Dalam hitungannya, pada setiap selisih produksi 6,2 ton/hektar kebun sawit rakyat (6 juta ha) pada harga tandan buah segar (TBS) Rp3.000/kg maka potensi kerugian perkebunan kelapa sawit rakyat adalah sejumlah Rp 111,6 triliun per tahun.
Kedua, Yeka menyoroti produktivitas lahan perkebunan kelapa sawit juga dapat disebabkan oleh praktek perkebunan yang tidak memenuhi standar ISPO. Saat ini sertifikasi ISPO baru mencapai 35 persen, sertifikasi ISPO salah satunya mengatur mengenai standar kualitas bibit.
Potensi kerugian dari aspek kualitas bibit pada setiap selisih produksi 3,8 ton TBS per hektar untuk luasan perkebunan perusahaan sawit di Indonesia yang belum berstandar ISPO, 65 persen dikali 10 juta hektar, maka potensi kerugian perkebunan sawit adalah Rp 74,1 triliun per tahun, tuturnya.
Pembibitan
Dia menjelaskan, pembibitan yang baik sesuai regulasi adalah ketika kebun berisi tanaman dengan varietas non tenera sejumlah kurang dari 2,5 persen. Namun, saat ini varietas non tenera yang tertanam di kebun masih tinggi, yaitu di atas 70 persen.

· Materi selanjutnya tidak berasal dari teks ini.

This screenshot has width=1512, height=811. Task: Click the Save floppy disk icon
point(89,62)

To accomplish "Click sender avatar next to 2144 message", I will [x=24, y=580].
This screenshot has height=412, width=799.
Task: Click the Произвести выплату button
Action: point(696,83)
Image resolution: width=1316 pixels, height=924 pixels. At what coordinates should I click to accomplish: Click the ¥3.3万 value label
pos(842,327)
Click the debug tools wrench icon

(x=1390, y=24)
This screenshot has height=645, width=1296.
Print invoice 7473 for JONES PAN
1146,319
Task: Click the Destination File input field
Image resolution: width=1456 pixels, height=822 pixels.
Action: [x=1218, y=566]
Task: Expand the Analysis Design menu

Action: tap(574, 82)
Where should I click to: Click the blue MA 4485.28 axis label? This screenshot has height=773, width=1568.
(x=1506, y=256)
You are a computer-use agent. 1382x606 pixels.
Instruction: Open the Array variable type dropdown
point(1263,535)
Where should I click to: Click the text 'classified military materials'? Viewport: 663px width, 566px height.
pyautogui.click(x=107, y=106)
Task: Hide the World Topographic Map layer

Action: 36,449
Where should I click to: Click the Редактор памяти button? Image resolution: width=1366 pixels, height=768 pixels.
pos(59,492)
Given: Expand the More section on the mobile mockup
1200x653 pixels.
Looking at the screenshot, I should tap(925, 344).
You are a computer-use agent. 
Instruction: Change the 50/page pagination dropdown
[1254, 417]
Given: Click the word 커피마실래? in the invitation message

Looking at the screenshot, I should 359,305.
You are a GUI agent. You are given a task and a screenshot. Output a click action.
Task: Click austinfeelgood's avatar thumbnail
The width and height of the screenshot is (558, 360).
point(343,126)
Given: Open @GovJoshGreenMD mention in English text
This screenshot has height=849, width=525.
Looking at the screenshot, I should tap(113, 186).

Dengan pembibitan yang baik produktivitas dapat naik 30 persen, saat ini rata-rata produktivitas 12,8 ton/hektar dapat naik menjadi 16,6 ton/hektar, kata dia.
Jika dijumlahkan, berkaitan dengan aspek produktivitas, ada potensi kerugian mencapai Rp 185,7 triliun.